Kein Festakt mit hunderten Gästen, nur ein Dutzend Stühle verteilt in der Würzburger Neubaukirche: Prof. Alfred Forchel wurde am Freitag vor allem virtuell als Universitätspräsident verabschiedet. Gerührt war der Physiker trotzdem. Es war zu spüren, wie emotional sich der 68-Jährige der Alma Julia verbunden fühlt. Forchel wird ihr nach seinem altersbedingten Ausscheiden aus dem Amt zwar über eine Seniorprofessur erhalten bleiben. Doch ihren Kurs wird er nicht mehr mitbestimmen. Das ist ab 1. April die Aufgabe seines Nachfolgers, des Psychologen Prof. Paul Pauli.
Erstmals seit 2003 steht dann nicht ein Physiker an der Spitze der Julius-Maximilians-Universität. Eine Zeitenwende? Das wäre überhöht. Gleichwohl wird es Veränderungen geben, schon im Führungsstil. Es sind bewegte Zeiten für die Hochschulen, nicht nur wegen der Pandemie. Sie hat den Uni-Betrieb auf den Kopf gestellt, Studierende aus den Hörsälen vertrieben, die Lehre zwangsdigitalisiert. Die Würzburger Universität hat diese Herausforderung bisher mit großer Flexibilität geschultert, auch wenn der Frust über das Online-Studium wächst.

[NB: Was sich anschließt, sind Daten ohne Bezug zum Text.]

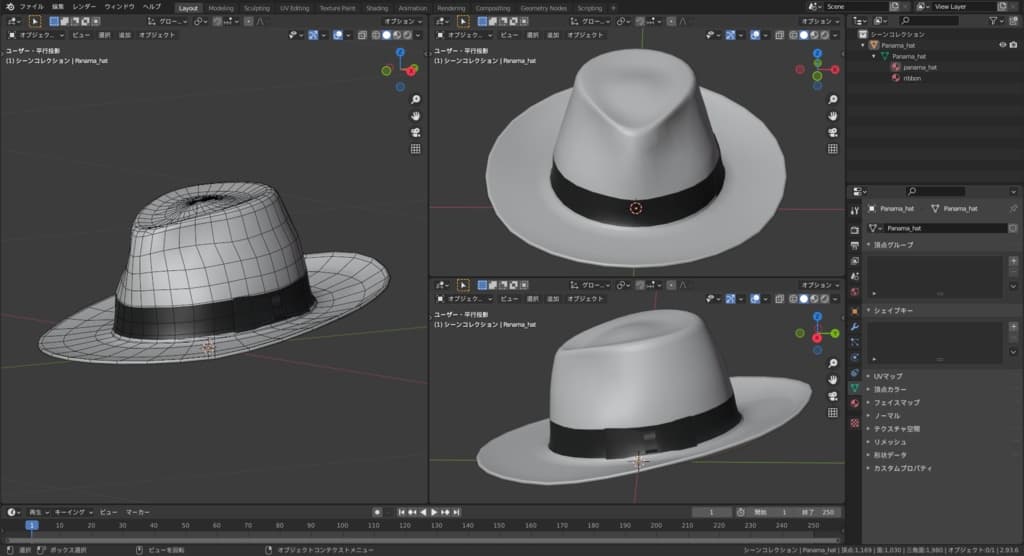
Task: Click the timeline playhead at frame 1
Action: coord(31,525)
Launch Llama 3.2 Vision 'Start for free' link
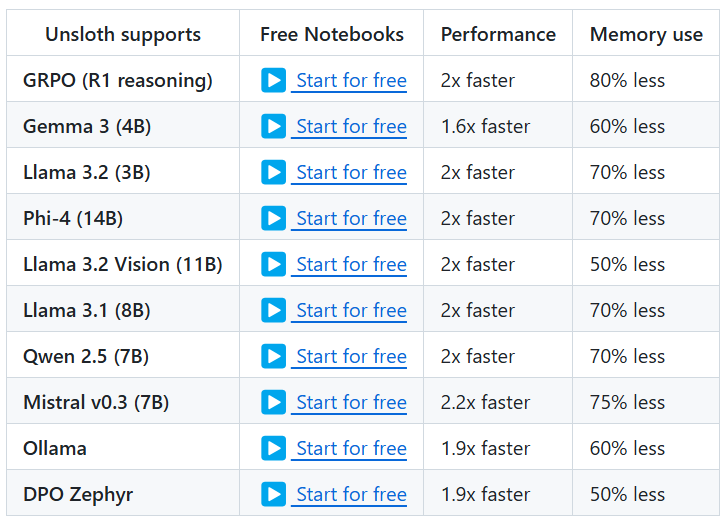Viewport: 727px width, 525px height. tap(351, 265)
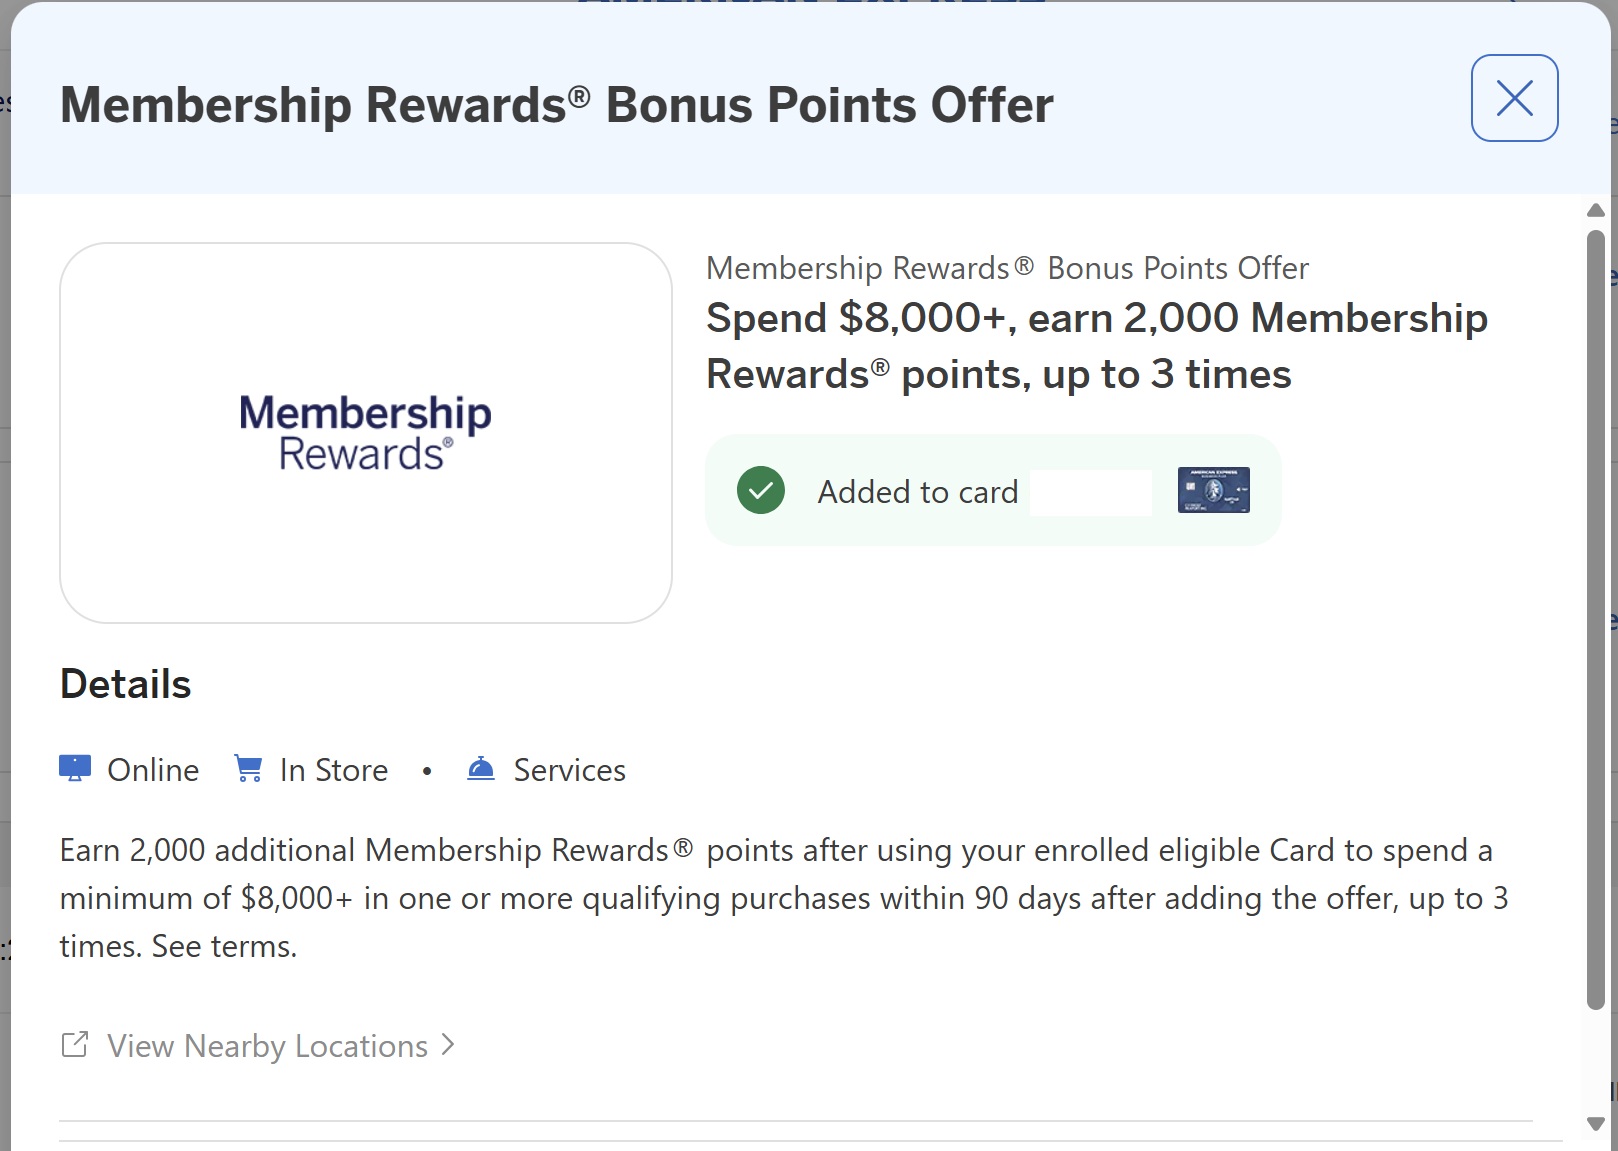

Hochschulreform: Uni muss sich neu aufstellen
Ausgerechnet jetzt aber kommt in Bayern eine Reform, die laut Minister die Hochschulen "entfesseln" und einen "Systemwandel" bringen soll. Sie sollen freier und selbstständiger agieren, was bedeutet: Die Universität wird sich neu aufstellen müssen. Ein Präsidentenwechsel in dieser Zeit?

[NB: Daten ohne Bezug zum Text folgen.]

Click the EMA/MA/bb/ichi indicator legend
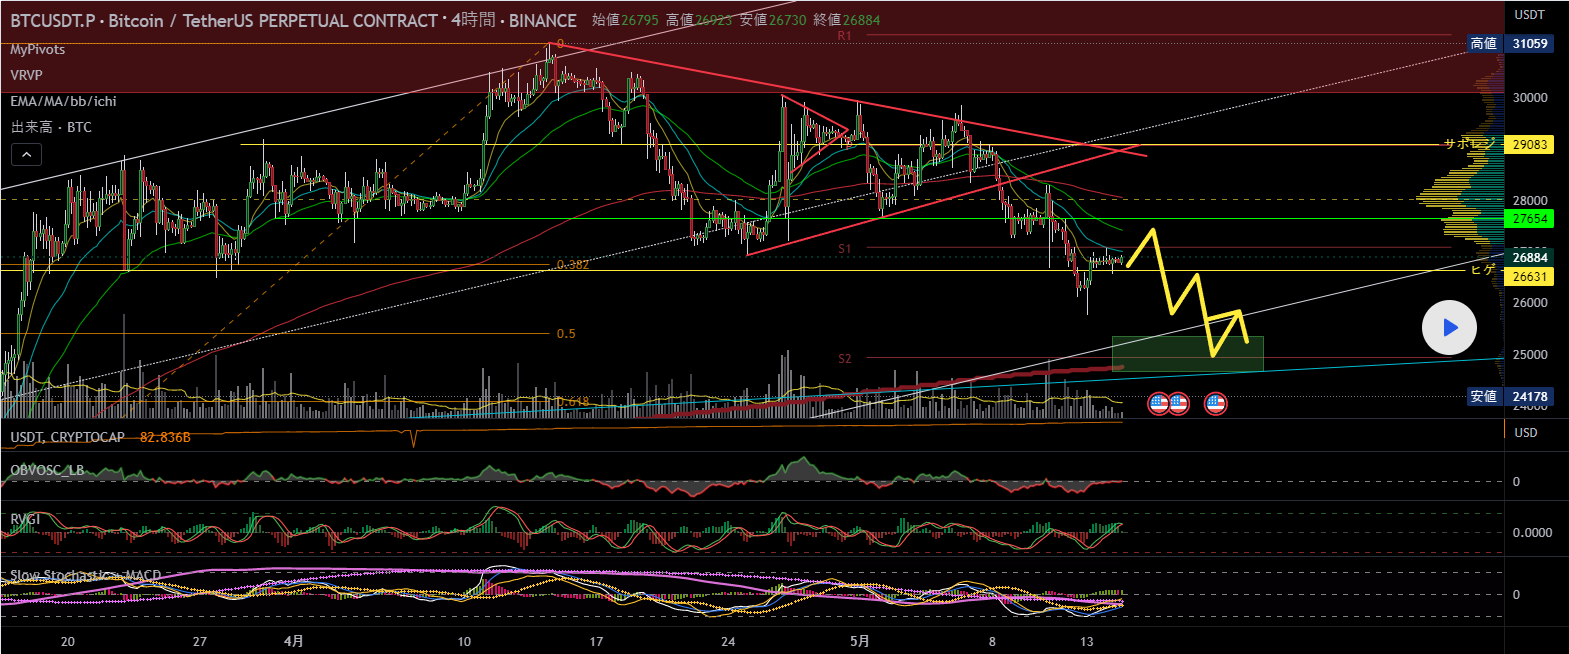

Er kommt im rechten Moment. Denn was es in dieser Phase des Umbruchs braucht, ist ein starker Kommunikator. Einer, der alle zehn Fakultäten mitnimmt. Der zuhört und zusammenführt. Der gemeinsam mit Kompetenzteams die besten Lösungen destilliert. Die Zeichen in der Wissenschaft stehen auf Kooperation – über die Uni hinaus und im Verbund mit anderen Hochschulen.
Psychologe Pauli spricht von einem "Wir-Gefühl", das er stärken wolle. Ein guter Vorsatz. Denn das Forschen über Fächergrenzen hinweg gewinnt weiter an Bedeutung. Die wissenschaftliche Begleitung der Corona-Krise ist dafür bestes Beispiel.
Alfred Forchel hat die Universität in zwölf Jahren vorangebracht. Er wusste um die Bedeutung außeruniversitärer Einrichtungen und konnte einige nach Würzburg holen, man denke an die Max-Planck-Gruppen oder das Helmholtz-Institut. Damit könnte es künftig wieder besser laufen bei der Exzellenz-Strategie von Bund und Ländern. Die Erweiterung auf dem Gelände der ehemaligen Leighton Barracks – eine Campus-Verdoppelung – bietet dafür auch räumlich eine Riesenchance. Forchel hat sie ergriffen. Dass der Freistaat 2009 das Areal für die Uni ankaufte, hatte der Präsident indes dem politischen Einsatz anderer zu verdanken, voran der damaligen Landtagspräsidentin Barbara Stamm.
Mit "Außenpolitik" hat Forchel gefremdelt: Im bayerischen Verteilungskampf haben sich andere Hochschulpräsidenten breiter gemacht. Forchel blieb der nüchterne Wissenschaftler, der sachlich Argumente vortrug. Doch politisches Klappern gehört zum Geschäft. Das gilt auch am Hochschulstandort selbst. Eine neue Straßenbahn ans Hubland – ideal, um den neuen Campus zu erschließen und Uni-Standorte zu verbinden? Bei dem drängenden Thema war der Präsident seltsam still.
Sichtbare Fortschritte in Forchels zweiter Amtszeit
Forchel galt als beharrlich, fleißig, detailversessen – und bisweilen als "Kontrolletti", der sich im Kleinklein verzettelte. Gerade in seiner ersten Amtszeit eckte er mit seinem Führungsstil an. Zu autokratisch und zu wenig kooperativ, lautete die Kritik. Sie wurde leiser nach der Wiederwahl 2015, und auch Forchel wirkte im Fortgang gelassener und versöhnlich.
Die sichtbaren Fortschritte mit millionenschweren Forschungsneubauten, einem Exzellenz-Cluster für die Quantenphysik oder dem Zentrum für Künstliche Intelligenz dürften dabei eine Rolle gespielt haben. Insofern ist die Basis für seinen Nachfolger eine gute – und die Herausforderung groß: Die Uni steht vor spannenden Jahren.